Work item: Run through the data and copy out every line that mentions the word "text".

──────

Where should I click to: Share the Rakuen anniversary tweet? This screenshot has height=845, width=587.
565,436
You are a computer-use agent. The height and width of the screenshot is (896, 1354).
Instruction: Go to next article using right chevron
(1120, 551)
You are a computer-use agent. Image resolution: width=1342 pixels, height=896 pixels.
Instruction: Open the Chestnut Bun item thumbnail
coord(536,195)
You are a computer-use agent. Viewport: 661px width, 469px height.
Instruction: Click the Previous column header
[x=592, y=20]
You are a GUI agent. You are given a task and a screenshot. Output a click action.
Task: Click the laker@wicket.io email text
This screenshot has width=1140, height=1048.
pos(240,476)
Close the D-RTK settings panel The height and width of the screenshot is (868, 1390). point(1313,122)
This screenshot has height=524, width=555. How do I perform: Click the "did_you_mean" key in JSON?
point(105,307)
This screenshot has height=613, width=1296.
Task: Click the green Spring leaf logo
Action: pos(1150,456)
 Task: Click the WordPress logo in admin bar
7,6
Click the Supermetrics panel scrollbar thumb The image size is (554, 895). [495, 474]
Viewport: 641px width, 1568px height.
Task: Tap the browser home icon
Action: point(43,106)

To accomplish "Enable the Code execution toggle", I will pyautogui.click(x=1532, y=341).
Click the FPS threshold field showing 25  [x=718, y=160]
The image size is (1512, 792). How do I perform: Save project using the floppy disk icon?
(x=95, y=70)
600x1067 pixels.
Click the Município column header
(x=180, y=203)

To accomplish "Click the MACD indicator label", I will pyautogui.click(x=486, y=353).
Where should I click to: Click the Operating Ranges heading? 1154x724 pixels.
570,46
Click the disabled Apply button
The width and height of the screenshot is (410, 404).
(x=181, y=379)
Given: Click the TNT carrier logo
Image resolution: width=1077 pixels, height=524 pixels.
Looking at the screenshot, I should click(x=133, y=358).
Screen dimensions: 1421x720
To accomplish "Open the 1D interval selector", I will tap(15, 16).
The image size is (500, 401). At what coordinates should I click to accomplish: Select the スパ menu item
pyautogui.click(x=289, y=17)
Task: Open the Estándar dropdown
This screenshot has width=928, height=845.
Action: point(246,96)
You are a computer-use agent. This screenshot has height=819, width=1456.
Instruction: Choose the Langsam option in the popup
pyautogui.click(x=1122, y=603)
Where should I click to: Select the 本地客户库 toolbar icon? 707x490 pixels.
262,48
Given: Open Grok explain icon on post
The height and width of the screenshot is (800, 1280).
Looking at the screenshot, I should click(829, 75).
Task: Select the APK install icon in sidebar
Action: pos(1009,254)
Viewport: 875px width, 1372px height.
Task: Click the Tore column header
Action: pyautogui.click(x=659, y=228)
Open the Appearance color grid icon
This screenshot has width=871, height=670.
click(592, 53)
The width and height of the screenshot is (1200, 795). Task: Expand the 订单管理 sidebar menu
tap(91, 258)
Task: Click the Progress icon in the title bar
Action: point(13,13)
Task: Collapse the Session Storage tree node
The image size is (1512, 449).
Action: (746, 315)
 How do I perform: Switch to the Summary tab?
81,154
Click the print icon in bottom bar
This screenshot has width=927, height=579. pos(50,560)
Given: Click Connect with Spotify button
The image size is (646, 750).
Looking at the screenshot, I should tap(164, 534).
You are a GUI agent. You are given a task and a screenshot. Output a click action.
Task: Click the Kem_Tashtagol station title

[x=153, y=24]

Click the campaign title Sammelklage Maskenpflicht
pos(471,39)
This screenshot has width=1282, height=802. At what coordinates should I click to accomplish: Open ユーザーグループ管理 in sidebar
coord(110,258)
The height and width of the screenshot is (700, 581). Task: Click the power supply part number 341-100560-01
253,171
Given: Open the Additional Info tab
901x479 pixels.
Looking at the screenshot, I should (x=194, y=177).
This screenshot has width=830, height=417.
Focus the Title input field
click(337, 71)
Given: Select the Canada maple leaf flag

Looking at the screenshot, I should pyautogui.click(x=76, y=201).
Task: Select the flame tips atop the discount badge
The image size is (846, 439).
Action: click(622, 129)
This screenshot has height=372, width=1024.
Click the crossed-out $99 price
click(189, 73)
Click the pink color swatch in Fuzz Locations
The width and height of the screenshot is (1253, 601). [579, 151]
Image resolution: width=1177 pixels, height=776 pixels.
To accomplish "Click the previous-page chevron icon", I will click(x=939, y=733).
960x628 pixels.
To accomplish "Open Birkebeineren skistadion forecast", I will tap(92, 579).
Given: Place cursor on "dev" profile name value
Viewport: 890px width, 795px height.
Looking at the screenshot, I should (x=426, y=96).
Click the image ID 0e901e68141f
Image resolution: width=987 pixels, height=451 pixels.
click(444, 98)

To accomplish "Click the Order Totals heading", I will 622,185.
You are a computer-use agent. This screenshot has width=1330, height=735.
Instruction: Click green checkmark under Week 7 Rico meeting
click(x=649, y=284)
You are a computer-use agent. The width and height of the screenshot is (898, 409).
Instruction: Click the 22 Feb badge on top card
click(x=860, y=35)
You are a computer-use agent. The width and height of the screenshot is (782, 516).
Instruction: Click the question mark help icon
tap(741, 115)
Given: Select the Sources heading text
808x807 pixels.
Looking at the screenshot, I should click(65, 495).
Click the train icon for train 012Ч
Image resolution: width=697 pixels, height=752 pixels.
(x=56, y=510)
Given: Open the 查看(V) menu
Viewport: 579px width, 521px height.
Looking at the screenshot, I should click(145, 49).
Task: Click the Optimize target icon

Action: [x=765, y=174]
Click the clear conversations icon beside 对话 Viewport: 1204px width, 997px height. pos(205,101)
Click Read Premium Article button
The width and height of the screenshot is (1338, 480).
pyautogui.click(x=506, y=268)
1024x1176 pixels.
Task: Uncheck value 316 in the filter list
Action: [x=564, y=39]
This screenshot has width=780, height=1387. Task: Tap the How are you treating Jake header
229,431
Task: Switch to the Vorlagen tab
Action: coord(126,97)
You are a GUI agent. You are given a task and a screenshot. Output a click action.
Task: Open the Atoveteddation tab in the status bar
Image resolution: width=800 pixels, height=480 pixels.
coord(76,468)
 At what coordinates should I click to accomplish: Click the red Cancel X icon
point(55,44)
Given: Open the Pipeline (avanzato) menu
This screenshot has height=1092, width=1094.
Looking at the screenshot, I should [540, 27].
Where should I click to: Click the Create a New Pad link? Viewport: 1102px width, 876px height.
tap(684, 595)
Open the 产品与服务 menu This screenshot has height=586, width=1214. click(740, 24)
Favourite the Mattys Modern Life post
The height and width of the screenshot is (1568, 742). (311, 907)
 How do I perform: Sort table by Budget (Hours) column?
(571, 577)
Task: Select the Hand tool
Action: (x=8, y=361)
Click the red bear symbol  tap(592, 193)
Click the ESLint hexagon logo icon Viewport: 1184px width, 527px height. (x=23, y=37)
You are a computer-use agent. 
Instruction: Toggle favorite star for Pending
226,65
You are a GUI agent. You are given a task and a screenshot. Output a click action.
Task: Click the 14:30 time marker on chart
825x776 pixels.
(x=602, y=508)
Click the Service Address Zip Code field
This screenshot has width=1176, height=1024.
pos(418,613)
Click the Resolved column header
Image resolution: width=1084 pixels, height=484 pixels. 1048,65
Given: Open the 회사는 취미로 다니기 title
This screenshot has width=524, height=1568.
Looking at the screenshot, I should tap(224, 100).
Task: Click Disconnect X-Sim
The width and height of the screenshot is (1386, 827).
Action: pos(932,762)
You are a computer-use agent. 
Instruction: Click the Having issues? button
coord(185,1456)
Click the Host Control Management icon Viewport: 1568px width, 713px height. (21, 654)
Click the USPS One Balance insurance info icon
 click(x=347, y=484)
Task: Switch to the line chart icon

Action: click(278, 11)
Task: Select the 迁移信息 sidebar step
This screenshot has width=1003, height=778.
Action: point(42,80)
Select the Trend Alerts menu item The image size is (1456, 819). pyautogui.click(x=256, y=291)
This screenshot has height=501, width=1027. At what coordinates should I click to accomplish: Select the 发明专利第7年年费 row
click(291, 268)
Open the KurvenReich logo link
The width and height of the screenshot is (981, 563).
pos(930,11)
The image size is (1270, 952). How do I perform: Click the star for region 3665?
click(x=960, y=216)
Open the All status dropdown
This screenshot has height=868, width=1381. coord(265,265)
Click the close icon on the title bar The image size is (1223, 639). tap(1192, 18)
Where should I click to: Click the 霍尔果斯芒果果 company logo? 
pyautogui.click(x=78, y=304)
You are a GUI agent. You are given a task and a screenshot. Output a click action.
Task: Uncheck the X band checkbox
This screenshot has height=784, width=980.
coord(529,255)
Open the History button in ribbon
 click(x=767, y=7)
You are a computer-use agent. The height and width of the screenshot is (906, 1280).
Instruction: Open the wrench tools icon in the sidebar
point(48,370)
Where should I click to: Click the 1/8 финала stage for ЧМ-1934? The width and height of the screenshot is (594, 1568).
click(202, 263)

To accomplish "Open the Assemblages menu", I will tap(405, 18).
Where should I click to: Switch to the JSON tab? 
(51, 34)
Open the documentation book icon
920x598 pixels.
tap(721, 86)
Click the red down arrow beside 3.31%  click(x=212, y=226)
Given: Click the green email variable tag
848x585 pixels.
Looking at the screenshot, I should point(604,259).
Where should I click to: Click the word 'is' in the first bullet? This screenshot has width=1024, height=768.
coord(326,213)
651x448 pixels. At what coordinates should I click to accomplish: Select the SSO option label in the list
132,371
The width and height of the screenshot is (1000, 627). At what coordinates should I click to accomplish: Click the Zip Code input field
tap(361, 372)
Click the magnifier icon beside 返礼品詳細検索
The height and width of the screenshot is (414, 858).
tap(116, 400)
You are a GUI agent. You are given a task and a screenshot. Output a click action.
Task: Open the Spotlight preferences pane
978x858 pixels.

──────

Solution:
Task: Click the laker@wicket.io email text
Given: Select the Sources heading text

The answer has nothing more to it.